Couple this with the supposed launch of a Bitcoin credit card and the currency is starting to gain mainstream and legitimate traction.
BitFloor being compromised is a blow to Bitcoin's credibility, but its co-founder and CEO Roman Shtylman has released a statement saying that he hoped that the problem will be remedied soon but shuttering operations was the best thing to do for the moment.
"Last night, a few of our servers were compromised. As a result, the attacker gained accesses to an unencrypted backup of the wallet keys (the actual keys live in an encrypted area). Using these keys they were able to transfer the coins. This attack took the vast majority of the coins BitFloor was holding on hand.

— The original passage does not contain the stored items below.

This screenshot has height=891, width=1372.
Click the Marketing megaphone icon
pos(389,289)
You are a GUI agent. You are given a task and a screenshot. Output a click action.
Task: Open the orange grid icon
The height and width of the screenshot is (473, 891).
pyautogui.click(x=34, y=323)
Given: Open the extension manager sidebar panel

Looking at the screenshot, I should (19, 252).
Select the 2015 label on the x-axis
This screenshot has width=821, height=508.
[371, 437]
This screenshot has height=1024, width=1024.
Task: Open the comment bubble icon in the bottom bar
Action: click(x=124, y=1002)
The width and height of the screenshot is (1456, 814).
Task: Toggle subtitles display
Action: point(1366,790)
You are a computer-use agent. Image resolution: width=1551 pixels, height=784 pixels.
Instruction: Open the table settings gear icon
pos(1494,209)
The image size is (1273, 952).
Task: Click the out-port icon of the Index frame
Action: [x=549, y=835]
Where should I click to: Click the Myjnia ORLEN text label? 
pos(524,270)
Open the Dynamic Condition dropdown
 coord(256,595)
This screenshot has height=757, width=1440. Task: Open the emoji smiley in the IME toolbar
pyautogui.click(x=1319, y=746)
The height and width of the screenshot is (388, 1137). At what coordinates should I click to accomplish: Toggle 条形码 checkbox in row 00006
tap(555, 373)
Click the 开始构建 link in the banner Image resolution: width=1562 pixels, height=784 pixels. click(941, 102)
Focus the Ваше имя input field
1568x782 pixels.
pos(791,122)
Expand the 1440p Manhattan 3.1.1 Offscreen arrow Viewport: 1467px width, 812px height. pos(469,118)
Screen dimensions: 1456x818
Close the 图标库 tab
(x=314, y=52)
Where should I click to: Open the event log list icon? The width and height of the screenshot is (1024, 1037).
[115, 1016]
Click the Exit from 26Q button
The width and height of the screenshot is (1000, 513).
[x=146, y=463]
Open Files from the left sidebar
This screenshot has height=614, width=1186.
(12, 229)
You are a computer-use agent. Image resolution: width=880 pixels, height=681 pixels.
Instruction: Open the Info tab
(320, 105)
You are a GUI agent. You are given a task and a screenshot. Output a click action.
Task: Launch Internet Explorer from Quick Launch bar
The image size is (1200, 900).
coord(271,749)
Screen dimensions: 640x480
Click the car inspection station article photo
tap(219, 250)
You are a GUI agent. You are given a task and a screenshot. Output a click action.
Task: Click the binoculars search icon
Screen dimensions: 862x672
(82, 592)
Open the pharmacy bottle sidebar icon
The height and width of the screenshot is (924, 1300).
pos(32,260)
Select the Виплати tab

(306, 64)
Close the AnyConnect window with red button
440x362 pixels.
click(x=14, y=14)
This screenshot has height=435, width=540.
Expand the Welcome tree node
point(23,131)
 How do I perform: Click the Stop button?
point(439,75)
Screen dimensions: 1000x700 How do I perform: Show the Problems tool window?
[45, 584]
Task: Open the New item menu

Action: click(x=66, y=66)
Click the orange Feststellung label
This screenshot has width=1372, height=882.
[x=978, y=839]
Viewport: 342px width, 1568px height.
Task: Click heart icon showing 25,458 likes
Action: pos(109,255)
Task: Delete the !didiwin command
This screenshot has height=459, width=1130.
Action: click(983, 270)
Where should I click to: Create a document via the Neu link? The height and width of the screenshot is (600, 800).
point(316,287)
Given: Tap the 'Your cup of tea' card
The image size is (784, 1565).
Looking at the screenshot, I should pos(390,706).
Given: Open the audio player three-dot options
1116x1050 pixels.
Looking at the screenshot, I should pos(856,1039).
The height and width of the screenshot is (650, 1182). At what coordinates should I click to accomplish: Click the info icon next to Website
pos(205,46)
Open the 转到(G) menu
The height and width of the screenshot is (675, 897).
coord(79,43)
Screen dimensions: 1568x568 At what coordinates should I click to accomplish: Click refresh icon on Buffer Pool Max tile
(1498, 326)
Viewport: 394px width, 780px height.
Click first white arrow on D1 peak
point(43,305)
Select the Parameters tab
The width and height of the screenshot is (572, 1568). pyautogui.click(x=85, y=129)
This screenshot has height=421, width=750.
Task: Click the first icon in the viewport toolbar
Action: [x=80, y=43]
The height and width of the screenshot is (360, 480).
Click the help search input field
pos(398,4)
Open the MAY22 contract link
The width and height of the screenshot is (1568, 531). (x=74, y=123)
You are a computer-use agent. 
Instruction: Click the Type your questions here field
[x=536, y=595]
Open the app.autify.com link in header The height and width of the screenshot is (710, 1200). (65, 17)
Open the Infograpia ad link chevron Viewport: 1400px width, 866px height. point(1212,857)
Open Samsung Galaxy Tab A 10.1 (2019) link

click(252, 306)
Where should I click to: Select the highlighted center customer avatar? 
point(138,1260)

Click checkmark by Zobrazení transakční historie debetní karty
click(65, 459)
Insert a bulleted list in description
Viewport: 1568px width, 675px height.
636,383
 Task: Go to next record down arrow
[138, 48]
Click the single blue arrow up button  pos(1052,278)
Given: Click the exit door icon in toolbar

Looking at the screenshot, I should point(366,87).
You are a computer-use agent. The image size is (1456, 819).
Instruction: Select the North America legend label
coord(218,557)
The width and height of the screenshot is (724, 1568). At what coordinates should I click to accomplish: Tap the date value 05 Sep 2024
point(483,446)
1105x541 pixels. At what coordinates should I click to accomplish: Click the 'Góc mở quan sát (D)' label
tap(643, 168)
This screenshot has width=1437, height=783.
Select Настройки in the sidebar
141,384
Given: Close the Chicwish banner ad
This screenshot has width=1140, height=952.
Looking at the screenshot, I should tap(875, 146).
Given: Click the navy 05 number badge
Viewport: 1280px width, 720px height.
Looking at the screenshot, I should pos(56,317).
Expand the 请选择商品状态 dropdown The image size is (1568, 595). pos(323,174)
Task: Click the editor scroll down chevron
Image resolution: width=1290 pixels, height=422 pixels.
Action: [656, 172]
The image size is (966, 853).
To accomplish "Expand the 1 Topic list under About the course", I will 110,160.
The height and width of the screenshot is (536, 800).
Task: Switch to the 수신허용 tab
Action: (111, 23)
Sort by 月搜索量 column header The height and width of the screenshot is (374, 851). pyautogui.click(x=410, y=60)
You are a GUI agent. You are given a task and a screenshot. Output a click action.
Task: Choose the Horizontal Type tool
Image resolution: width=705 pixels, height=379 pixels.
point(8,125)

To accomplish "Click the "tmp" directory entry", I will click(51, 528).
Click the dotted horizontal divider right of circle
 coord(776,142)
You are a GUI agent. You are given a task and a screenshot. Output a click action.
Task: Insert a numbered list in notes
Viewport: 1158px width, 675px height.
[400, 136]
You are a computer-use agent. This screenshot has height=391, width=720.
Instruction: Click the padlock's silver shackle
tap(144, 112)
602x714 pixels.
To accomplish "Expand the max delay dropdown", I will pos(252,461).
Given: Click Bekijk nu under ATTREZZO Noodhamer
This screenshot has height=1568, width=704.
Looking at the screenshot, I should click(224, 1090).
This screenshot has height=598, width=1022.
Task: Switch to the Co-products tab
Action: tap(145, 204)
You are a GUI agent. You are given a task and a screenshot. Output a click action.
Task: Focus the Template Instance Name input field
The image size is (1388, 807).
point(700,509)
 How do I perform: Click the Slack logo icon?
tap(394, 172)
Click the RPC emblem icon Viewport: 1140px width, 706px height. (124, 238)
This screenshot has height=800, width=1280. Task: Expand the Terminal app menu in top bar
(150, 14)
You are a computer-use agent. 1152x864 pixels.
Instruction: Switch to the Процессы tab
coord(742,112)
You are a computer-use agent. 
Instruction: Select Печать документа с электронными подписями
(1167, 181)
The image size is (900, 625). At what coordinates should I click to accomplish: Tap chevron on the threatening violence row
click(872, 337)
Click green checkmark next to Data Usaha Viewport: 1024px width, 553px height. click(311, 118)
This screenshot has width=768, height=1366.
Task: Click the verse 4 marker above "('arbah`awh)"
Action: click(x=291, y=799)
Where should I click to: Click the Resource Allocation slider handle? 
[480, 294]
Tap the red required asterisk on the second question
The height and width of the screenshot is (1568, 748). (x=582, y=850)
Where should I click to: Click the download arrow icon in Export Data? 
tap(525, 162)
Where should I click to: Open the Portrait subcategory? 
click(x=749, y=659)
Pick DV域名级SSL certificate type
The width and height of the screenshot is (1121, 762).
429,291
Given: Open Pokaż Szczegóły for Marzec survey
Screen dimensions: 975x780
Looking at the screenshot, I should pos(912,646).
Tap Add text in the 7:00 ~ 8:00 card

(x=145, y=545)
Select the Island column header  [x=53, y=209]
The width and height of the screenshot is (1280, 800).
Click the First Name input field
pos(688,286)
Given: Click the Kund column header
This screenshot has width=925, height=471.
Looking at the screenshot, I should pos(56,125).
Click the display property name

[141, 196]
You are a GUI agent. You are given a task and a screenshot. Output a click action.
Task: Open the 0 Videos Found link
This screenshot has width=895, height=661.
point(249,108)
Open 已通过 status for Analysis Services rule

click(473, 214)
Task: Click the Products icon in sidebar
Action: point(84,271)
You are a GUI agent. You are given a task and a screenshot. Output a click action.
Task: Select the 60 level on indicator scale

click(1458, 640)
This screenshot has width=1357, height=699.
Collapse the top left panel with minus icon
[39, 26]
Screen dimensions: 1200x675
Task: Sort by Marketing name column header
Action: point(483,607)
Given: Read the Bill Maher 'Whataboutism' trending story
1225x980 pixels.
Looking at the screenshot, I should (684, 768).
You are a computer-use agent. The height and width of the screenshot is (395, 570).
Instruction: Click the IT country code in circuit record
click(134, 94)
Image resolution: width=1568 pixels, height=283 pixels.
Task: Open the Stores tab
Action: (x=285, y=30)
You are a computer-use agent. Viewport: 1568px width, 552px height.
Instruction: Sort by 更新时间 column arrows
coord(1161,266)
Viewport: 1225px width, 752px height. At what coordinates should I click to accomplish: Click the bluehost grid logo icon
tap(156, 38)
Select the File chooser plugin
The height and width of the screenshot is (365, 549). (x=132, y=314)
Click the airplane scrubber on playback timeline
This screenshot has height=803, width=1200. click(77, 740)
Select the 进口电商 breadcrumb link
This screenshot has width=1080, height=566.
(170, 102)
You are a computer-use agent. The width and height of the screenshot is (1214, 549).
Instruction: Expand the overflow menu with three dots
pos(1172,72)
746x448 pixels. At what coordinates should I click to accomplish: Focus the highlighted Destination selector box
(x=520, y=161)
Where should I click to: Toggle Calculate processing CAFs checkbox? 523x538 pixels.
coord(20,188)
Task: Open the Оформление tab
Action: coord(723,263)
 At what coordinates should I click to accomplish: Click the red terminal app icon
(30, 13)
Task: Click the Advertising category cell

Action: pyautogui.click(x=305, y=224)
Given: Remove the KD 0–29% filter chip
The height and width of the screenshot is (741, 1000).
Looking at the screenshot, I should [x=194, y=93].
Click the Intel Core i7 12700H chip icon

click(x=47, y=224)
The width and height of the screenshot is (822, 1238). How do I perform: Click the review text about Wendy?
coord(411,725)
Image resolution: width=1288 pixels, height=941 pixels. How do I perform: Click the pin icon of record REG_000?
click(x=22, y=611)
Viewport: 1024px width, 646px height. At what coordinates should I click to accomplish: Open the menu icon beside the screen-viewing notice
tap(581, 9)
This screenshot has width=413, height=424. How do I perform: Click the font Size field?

"As a result, I have paused all exchange operations. Even though only a small majority of the coins are ever in use at any time, I felt it inappropriate to continue operating not having the capability to cover all account balances for BTC at the time."
Shtylman also noted that the closing of Bitfloor was temporary: "One of the last things I want to happen is for BitFloor to shutdown and cause more panic in the bitcoin community. The platform itself is very valuable and provides an important and friendly service to many users," said Shtylman.
"BitFloor is very much focused on the end user and creating a reliable and trusted platform for everyone. Through exchange user support, I can continue to operate BitFloor."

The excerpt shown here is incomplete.